Antonio Moresco (Mantua, 1947) está considerado uno de los grandes escritores contemporáneos en lengua italiana. Ha cultivado ensayo, novela, cuentos y teatro, pero es con su trilogía ‘Juegos de la eternidad’ con la que ha alcanzado una justa fama literaria que, como él mismo confiesa, se le resistía. La trilogía está compuesta por tres voluminosos libros, el primero de ellos titulado ‘Los comienzos’, dividido a su vez en tres partes protagonizadas por el mismo personaje, en primera persona, que es un trasunto del propio autor y que podrían parecer tres personas sistintas, un seminarista, un revolucionario y un artista. Son realmente las fases por las que ha pasado la vida del autor, que comenzó su infancia en un centro religioso para después vivir en el activismo político y terminar en los brazos del arte como escritor de esta portentosa trilogía, donde no se expone una vida lineal, como podría esperarse del cariz autobiográfico que subyace en sus páginas, sino un conjunto de relatos aparentemente desordenados y caóticos, que corren desbocados en una sucesión de lugares y situaciones, llenos de imágenes plásticas, visuales, retóricas, y a la vez absurdas, grotescas, deslumbrantes y oníricas, con el dominio total de una prosa conceptual, concisa, dialógica y descriptiva según el momento, lo que le ha valido ser comparado con narradores de la categoría de James Joyce, Marcel Proust, Don DeLillo o Mircea Cartarescu.

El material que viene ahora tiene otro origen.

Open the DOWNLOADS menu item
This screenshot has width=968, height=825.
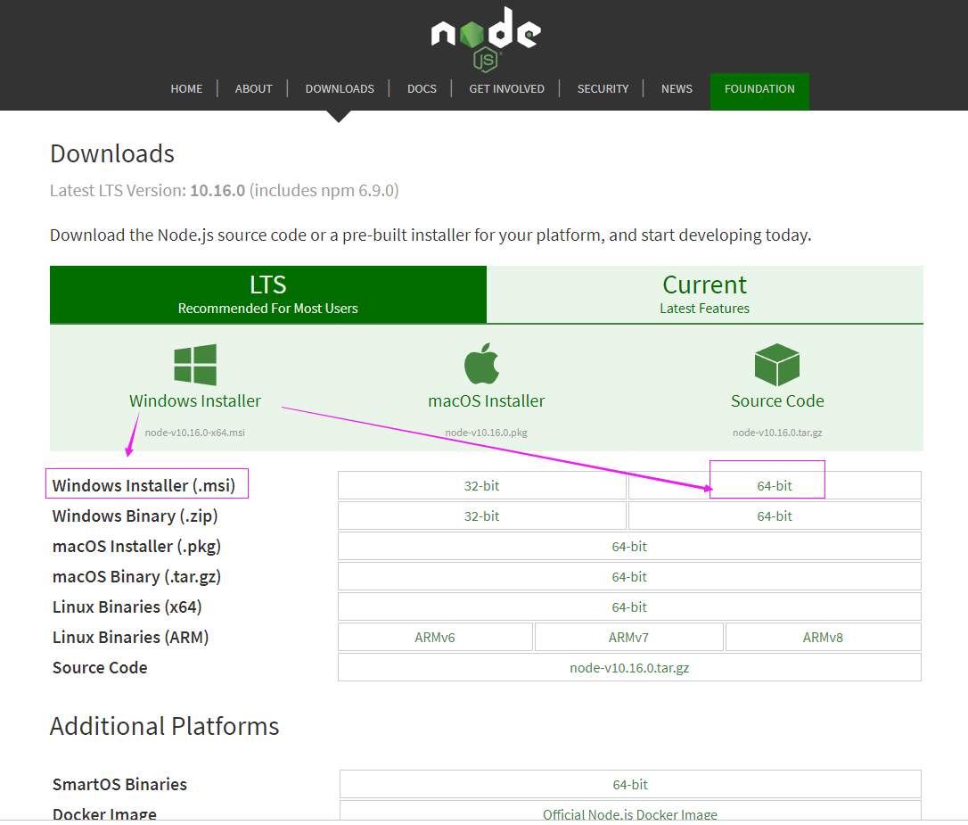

Moresco nos sumerge en un viaje literario vertiginoso, donde el realismo mágico se funde con el esperpento y la sensación de vacío, con lo grotesco y absurdo de personajes y situaciones, que se retoman más tarde, en otras partes, en otros ambientes, a veces contrarios; son los mismos personajes de las partes anteriores, que ayudan a vertebrar un conjunto de relatos aparentemente inconexos, pero donde se ha planificado hasta el último detalle.
Sacerdote, soldado y escritor son las tres figuras protagonistas de las tres partes en que se divide el primer tomo de esta trilogía, ‘Los comienzos’, y que sirven al autor para representar tres momentos y actitudes vitales de primera magnitud como son la contemplación, la acción y el arte. ‘Escenas del silencio’ es el título de la primera parte, donde con una impresionante prosa descriptiva se respira el voto de silencio de un monasterio, el dolor y la represión, las ansias de gracia y la búsqueda de la plenitud, donde apenas hay diálogos, sino la plasmación de una rutina estancada, de horas que pasan lentamente, casi en una eternidad de suspiros y sollozos antes que de palabras. La acción, una boda, la mujer y el sexo, se ven desde fuera, como si una barrera transparente pero infranqueable se situara delante del protagonista, para encerrarlo de nuevo en los muros de un monasterio donde las horas avanzan pesadas, como las piedras que lo componen.
La segunda parte, ‘Escena de la historia’, presenta al mismo personaje como activista político, revolucionario, hombre de acción, que emprende un camino totalmente alejado del sacerdocio para alcanzar esa trascendencia y plenitud que no ha encontrado entre los muros del monasterio. Si la aparente rutina carente de sentido llenaba las páginas de la primera parte, ahora, en esta segunda, también el activismo político es vago y carente de sentido, aparentemente kafkiano, lleno de reuniones clandestinas donde no se conoce plan ni método alguno, o con mítines donde no sabemos qué se dice ni a quién van dirigidos dirigidos ni qué ánimos se pretende enardecer con este exceso de palabras tan vacío y absurdo como el silencio del monasterio.
Es la figura del escritor, en la tercera parte titulada ‘Escenas de la fiesta’, el que muestra todo el mundo de frustración, de absurdo y dificultades con que se encuentra el artista en la búsqueda de divulgar su obra, en el deseo de transmitir ese mensaje, esa emoción, ese relato que debe sacar de su alma, como los personajes de las dos partes precedentes, el sacerdote y el guerrero, pretendían sacar de su alma la gracia divina o la revolución política.